## Extract provided
━━━━━━━━━━━━━━━━

The meta-ennui of modern life: reviewer reviewing reviews of reviewers

"It will most likely sound better on your computer than on a cassette anyway."
I'm going to take a moment to address a very weird phenomenon ramping up this year: critical articles about critical writing. While there have always been critics of culture assessing broad trends in society, including art criticism, it seems like the relatively new "click bait" style of 'net writing lends itself to more faux-provocative pieces, with obnoxious headlines to draw people into what usually turn out to be very shallow overviews. And I'm compelled to take a moment to point out that I think these articles are really poisonous, while amusing myself with the notion that I somehow find myself writing a critical article about critical articles about critics. If you can vibe on that, follow me into this weird Matrix for a moment...

Here are a few examples of the articles irritating me in the last few months: Has Music Criticism Degenerated into Lifestyle Reporting? This article makes some valid points, but of course deeper forms of criticism still exist--it's what I try to nurture with this blog, and there are many other blogs that continue to write with both grace and precision: Decoder, Tome to the Weather Machine, and Guide Me Little Tape are three of my favorites, and there are many more. The economic reality is that in-depth writing about relatively obscure music doesn't sell advertising or papers or whatever, so it's retreated to a largely volunteer community of deeper writers and readers. Besides, it seems obvious that the broader issues in the article permeate so much more than music journalism that narrowing the focus to produce an article seems mostly useless. The same goes for The Pernicious Rise of Poptimism, which serves mostly as an extension of the "Lifestyle Reporting" piece, although it proposes that mainstream music journalism has become more pedestrian than coverage of other forms of art/culture. Perhaps that's marginally true, but again, it's an issue of profit--you can cover a new restaurant or a new weird-ish movie, and your advertisers will still hang on.

The Village Voice probably runs these kinds of things with tongue firmly in cheek, but it's still disappointing to read tripe like "Stop Using These Cliches When Writing About Music." I'm sure this sort of thing is a fun way to get your kicks when P4K puts your resume in the trash, but seriously. "Growers" exist, for example--that ridiculous rule tells me more about the shallow and inflexible listening habits of the article's author than anything about the nature of music. "Weak points" exist--they're describing points along the timeline of the music, not sportsball scores. This stuff seemed so lame that I couldn't imagine anyone taking it seriously, yet it floated around the social media sharing circle for a while, and we're all the poorer for whatever conversations it started on such shaky ground.

━━━━━━━━━━━━━━━━

## Entries supplied
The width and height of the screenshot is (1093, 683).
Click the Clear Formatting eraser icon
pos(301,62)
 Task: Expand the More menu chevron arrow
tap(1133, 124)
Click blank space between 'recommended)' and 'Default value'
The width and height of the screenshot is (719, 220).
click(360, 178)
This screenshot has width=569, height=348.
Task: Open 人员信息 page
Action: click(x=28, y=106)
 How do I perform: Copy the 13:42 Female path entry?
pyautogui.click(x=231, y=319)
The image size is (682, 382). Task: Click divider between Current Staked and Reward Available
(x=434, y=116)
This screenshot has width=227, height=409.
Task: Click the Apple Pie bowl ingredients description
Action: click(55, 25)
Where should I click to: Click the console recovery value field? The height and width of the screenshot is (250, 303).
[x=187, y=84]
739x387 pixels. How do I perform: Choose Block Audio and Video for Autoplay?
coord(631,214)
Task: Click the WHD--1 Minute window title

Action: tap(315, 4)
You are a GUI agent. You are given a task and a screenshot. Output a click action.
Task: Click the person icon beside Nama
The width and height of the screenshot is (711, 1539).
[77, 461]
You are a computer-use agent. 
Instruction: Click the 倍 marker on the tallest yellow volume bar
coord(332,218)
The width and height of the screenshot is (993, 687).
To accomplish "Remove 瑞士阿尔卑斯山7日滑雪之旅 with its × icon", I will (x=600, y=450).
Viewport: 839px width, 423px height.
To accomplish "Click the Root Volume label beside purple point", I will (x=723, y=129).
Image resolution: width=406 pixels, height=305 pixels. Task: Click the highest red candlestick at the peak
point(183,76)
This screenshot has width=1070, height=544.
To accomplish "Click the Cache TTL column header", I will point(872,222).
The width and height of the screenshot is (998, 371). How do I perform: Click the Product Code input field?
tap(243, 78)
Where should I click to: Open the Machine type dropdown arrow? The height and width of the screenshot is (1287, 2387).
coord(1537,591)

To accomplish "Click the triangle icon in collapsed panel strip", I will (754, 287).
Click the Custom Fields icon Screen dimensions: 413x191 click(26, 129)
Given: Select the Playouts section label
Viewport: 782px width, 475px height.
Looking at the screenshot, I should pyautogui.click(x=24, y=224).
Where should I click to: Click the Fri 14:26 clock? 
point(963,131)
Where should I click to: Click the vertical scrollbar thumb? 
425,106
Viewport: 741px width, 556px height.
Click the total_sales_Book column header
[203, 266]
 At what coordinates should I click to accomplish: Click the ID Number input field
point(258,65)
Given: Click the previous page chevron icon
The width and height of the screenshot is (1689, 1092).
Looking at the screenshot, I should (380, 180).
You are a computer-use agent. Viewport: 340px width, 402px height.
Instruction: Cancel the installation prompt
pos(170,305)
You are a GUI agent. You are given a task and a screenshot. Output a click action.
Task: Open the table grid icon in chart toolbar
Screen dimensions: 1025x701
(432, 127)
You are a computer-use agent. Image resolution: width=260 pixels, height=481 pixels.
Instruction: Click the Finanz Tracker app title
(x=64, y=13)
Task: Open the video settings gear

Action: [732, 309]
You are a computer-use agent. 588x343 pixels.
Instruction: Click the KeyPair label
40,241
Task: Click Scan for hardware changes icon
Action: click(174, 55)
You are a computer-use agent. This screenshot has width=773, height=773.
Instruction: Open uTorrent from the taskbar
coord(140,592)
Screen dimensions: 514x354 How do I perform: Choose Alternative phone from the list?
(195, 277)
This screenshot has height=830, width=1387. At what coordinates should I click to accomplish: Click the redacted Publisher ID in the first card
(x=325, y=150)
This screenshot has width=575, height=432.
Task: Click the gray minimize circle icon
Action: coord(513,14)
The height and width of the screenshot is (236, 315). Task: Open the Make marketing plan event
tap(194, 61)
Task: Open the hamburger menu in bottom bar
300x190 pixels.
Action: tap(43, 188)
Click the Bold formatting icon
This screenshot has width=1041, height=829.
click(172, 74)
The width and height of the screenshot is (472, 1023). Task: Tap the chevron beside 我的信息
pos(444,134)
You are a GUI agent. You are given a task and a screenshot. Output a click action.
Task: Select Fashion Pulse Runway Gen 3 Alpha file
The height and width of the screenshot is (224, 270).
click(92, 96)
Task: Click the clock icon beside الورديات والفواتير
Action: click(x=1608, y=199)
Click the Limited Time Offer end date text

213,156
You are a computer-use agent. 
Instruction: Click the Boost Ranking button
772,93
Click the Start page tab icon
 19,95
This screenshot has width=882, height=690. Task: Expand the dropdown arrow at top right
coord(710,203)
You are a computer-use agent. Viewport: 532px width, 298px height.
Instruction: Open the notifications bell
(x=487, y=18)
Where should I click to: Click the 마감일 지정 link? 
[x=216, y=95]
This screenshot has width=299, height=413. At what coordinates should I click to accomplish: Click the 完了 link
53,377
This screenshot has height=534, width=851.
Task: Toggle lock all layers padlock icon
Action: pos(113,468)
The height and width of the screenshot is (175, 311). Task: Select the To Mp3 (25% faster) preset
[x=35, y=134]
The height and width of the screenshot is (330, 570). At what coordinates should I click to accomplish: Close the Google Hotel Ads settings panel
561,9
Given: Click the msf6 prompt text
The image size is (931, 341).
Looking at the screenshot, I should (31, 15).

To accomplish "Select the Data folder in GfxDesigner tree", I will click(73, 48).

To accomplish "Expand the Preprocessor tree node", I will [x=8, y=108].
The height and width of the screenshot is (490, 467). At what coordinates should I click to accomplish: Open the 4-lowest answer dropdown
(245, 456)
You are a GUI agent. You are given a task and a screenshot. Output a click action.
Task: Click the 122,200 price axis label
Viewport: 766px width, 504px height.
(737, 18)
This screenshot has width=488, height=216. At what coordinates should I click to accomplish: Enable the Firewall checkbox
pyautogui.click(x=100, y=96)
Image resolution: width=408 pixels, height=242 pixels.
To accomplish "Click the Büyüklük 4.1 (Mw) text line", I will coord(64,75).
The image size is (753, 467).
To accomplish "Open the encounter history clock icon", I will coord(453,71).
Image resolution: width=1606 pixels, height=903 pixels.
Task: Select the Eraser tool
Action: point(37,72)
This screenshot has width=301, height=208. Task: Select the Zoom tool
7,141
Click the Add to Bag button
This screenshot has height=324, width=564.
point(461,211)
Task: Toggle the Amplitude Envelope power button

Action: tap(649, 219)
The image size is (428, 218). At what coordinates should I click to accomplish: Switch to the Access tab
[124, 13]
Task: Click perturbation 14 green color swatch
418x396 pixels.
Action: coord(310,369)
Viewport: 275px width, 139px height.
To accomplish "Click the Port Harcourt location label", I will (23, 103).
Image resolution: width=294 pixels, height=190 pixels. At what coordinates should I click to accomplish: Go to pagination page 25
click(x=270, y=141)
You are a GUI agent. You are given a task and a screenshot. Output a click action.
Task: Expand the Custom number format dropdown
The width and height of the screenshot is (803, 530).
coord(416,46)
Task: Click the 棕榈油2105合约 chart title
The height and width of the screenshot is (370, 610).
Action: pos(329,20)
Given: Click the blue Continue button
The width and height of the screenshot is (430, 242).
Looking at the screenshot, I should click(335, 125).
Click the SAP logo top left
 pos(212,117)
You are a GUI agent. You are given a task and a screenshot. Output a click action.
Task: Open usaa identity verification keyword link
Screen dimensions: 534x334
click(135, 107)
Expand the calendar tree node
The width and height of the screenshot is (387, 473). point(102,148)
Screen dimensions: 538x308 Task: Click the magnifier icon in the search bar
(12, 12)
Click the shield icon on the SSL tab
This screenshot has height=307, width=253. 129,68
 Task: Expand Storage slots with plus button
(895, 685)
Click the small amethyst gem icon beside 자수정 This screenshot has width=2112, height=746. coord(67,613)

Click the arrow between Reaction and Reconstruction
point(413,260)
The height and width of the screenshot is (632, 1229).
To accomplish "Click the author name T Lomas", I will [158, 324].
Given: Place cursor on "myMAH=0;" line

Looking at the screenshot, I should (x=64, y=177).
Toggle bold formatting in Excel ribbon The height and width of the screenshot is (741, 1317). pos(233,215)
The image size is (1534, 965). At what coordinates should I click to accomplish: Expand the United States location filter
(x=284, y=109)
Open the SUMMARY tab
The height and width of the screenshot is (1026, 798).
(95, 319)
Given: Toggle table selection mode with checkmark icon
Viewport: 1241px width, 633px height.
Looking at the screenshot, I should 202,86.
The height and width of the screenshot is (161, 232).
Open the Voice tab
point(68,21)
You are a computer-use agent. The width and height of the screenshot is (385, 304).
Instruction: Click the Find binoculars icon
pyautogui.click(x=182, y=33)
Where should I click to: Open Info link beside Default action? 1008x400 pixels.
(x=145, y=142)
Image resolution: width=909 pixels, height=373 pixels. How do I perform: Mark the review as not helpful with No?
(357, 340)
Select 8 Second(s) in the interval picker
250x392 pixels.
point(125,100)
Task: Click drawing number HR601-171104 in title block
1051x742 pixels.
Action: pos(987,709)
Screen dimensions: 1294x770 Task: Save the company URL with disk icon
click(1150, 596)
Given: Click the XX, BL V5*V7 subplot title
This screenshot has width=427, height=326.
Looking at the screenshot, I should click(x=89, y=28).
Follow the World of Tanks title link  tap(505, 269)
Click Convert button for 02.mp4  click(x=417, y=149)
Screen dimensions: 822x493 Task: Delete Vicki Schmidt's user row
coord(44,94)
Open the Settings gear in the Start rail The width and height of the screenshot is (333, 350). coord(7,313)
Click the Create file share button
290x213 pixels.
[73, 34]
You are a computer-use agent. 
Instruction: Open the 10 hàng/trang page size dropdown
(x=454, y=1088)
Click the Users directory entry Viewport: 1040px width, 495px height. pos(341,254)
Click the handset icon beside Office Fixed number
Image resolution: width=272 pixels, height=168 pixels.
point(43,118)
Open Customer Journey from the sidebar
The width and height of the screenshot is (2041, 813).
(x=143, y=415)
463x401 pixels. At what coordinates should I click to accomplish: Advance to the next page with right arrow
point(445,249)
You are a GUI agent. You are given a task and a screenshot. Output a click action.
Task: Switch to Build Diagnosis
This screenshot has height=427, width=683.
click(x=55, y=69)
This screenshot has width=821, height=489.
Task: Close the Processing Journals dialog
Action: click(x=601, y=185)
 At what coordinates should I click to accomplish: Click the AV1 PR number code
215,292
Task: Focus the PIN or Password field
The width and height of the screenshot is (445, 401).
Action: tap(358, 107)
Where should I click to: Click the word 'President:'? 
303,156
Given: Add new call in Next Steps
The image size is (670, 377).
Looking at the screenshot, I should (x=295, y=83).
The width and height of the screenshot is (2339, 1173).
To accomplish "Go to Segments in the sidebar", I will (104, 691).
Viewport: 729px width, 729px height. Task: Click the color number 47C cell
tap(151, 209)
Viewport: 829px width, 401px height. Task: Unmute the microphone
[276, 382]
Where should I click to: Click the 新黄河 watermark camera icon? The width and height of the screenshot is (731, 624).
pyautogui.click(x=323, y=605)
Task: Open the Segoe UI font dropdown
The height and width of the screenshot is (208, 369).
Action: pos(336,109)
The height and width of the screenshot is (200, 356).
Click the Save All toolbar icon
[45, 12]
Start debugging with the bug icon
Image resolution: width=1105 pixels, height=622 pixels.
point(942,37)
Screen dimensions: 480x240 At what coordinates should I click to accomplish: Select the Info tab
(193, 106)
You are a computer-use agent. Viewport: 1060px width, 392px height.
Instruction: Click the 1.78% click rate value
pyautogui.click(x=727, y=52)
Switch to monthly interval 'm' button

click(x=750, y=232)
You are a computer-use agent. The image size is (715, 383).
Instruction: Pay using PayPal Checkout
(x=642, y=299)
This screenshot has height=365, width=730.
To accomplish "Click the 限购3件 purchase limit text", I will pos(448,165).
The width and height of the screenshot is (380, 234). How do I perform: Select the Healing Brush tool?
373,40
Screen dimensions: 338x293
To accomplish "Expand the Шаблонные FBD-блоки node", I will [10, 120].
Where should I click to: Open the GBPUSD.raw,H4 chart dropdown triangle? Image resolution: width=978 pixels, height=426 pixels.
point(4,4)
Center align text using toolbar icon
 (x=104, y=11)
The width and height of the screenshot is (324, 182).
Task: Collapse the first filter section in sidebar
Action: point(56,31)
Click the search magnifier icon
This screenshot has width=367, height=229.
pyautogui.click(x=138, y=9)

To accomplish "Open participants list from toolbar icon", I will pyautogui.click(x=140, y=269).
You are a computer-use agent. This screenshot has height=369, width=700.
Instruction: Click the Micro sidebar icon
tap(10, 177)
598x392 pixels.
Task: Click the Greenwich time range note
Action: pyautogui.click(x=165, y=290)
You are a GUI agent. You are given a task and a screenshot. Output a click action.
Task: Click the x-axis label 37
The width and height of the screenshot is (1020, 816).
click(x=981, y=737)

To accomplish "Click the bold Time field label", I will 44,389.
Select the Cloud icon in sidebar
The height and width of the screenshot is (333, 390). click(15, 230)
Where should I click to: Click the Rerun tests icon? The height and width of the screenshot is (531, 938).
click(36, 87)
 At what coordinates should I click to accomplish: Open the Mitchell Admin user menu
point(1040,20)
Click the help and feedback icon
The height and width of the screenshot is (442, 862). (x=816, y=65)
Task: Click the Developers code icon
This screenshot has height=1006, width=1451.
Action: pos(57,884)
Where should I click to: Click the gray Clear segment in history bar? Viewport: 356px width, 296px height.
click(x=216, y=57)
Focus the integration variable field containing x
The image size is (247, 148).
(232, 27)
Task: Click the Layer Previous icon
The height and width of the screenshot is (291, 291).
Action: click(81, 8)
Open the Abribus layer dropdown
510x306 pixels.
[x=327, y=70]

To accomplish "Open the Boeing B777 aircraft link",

━━━━━━━━━━━━━━━━

Can you extract the passage of the blog post on music criticism from "I'm going to" up to and including "for a moment..."? The rows have nothing to do with the blog post on music criticism.

I'm going to take a moment to address a very weird phenomenon ramping up this year: critical articles about critical writing. While there have always been critics of culture assessing broad trends in society, including art criticism, it seems like the relatively new "click bait" style of 'net writing lends itself to more faux-provocative pieces, with obnoxious headlines to draw people into what usually turn out to be very shallow overviews. And I'm compelled to take a moment to point out that I think these articles are really poisonous, while amusing myself with the notion that I somehow find myself writing a critical article about critical articles about critics. If you can vibe on that, follow me into this weird Matrix for a moment...